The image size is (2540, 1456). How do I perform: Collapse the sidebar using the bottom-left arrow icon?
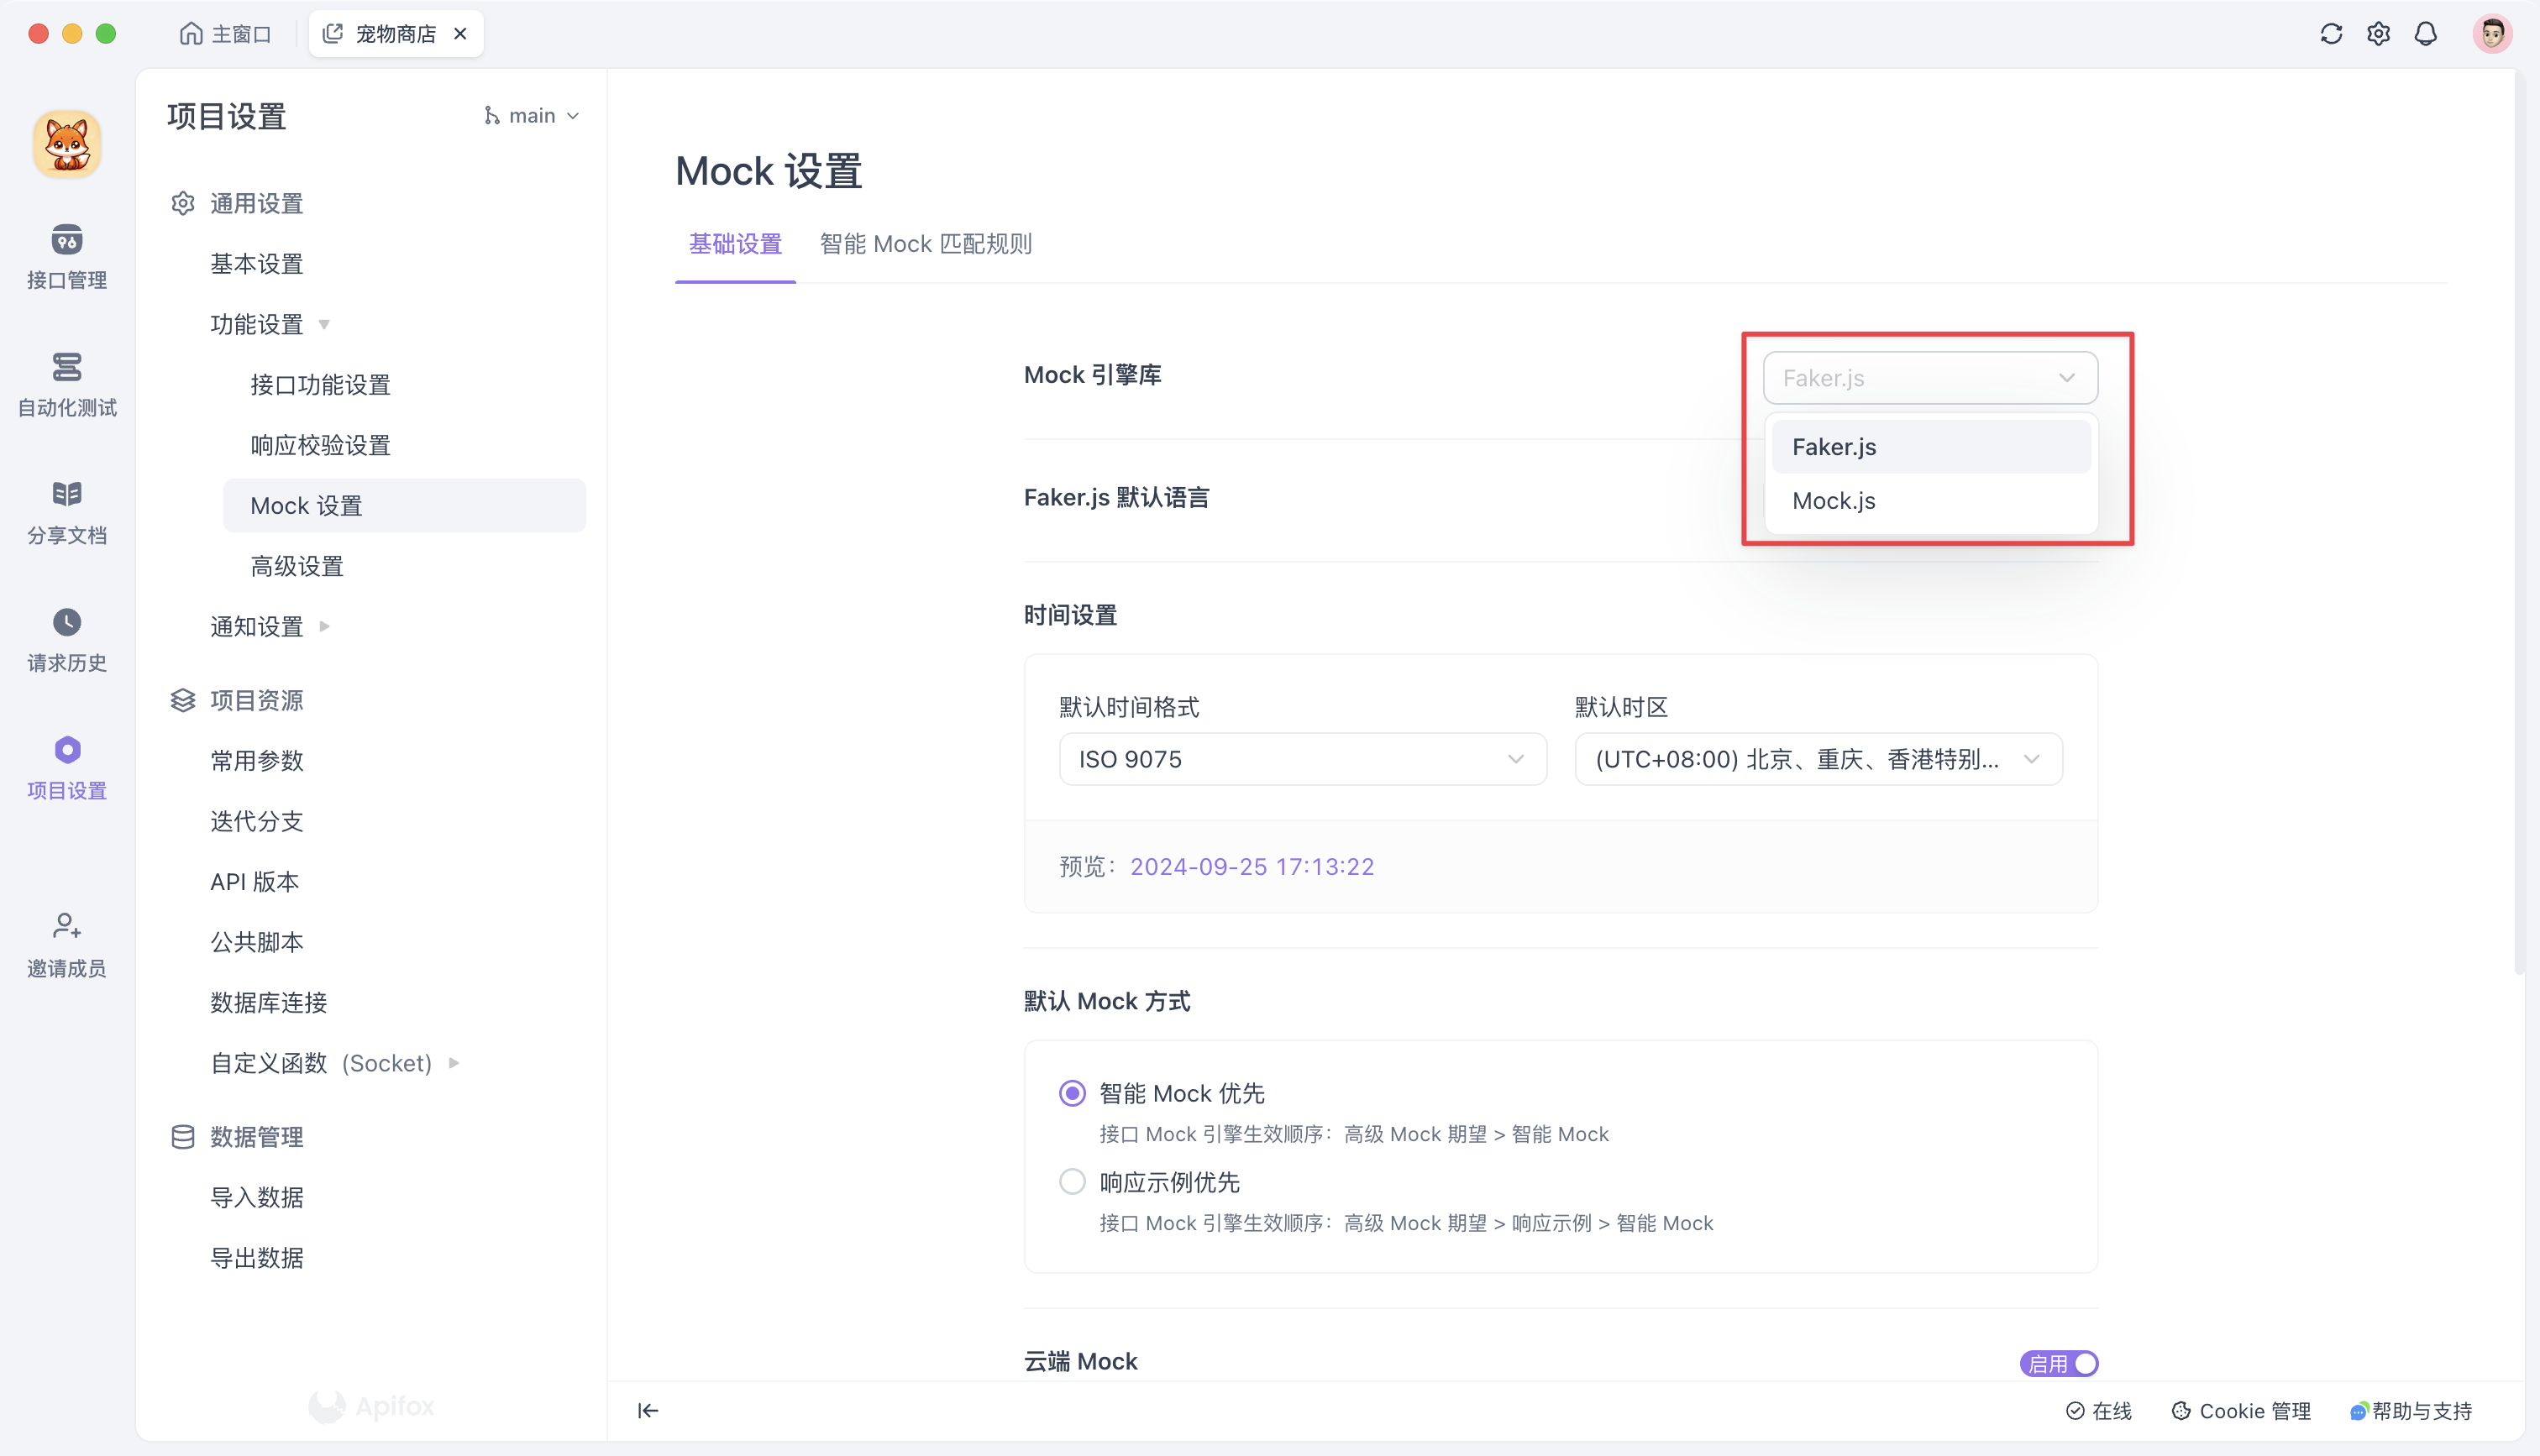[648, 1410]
• • • •
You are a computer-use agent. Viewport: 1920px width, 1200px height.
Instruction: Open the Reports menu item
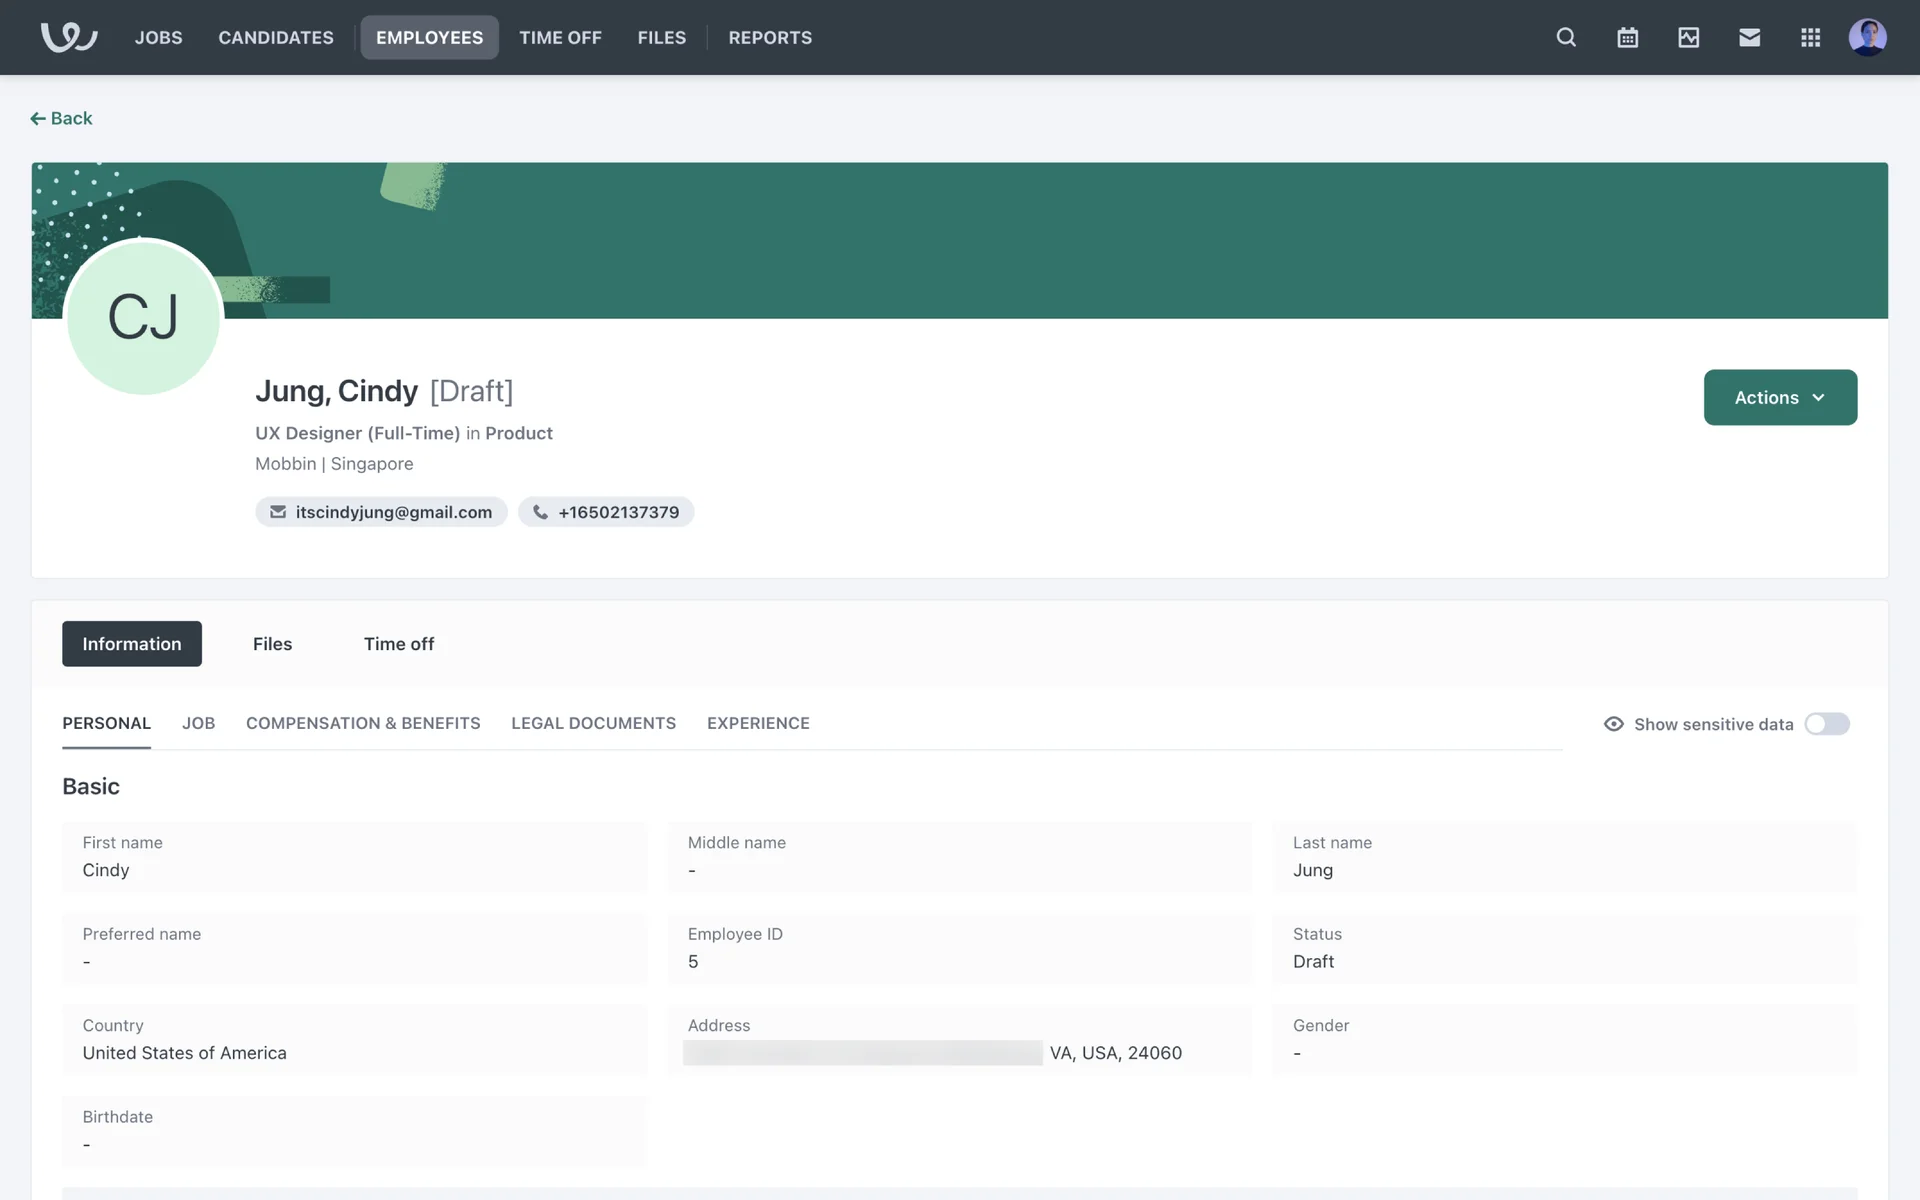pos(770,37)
• • • •
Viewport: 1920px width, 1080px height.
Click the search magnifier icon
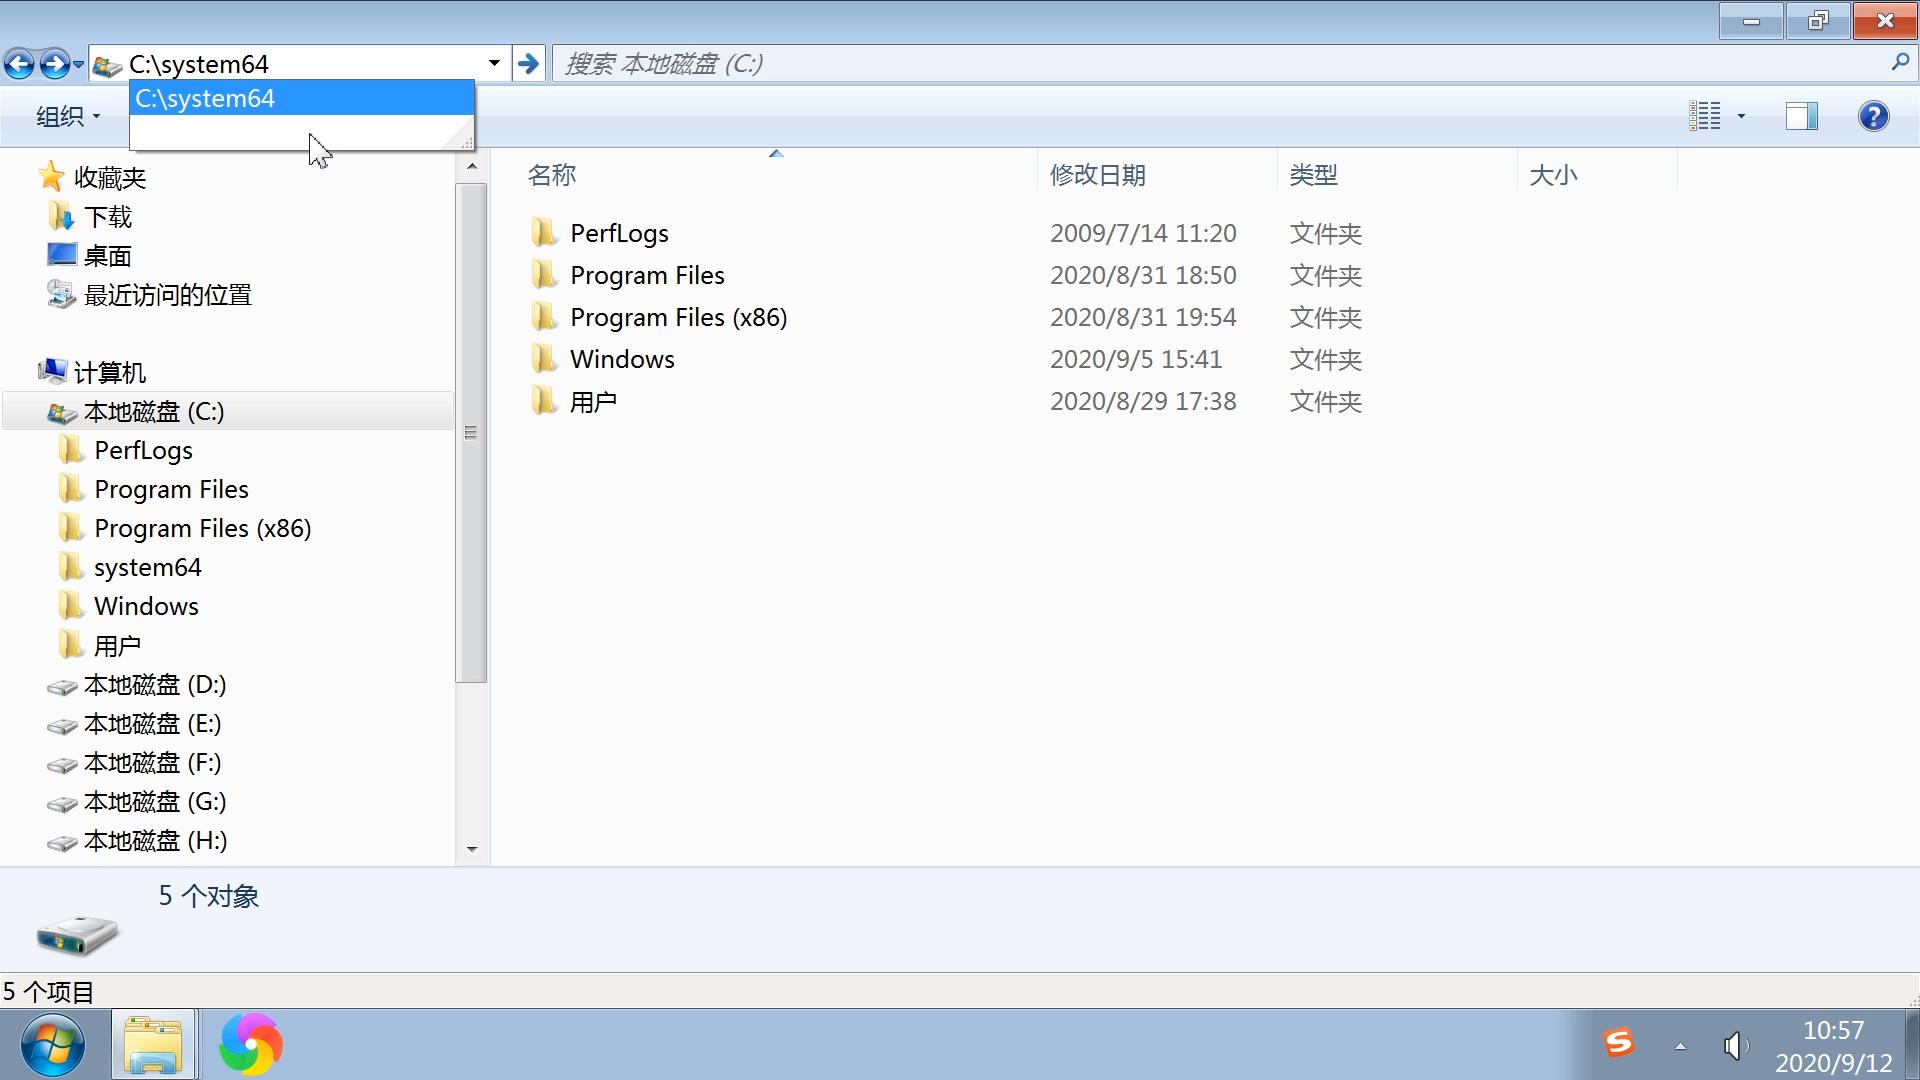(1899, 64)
• • • •
- [WHAT YOU ARE ASKED TO DO] Wherever "width" appears in a line of the entries, copy that line.

- [SOLVED EXERCISE]
You are a computer-use agent. Viewport: 1920px width, 1200px height.
Viewport: 1920px width, 1080px height.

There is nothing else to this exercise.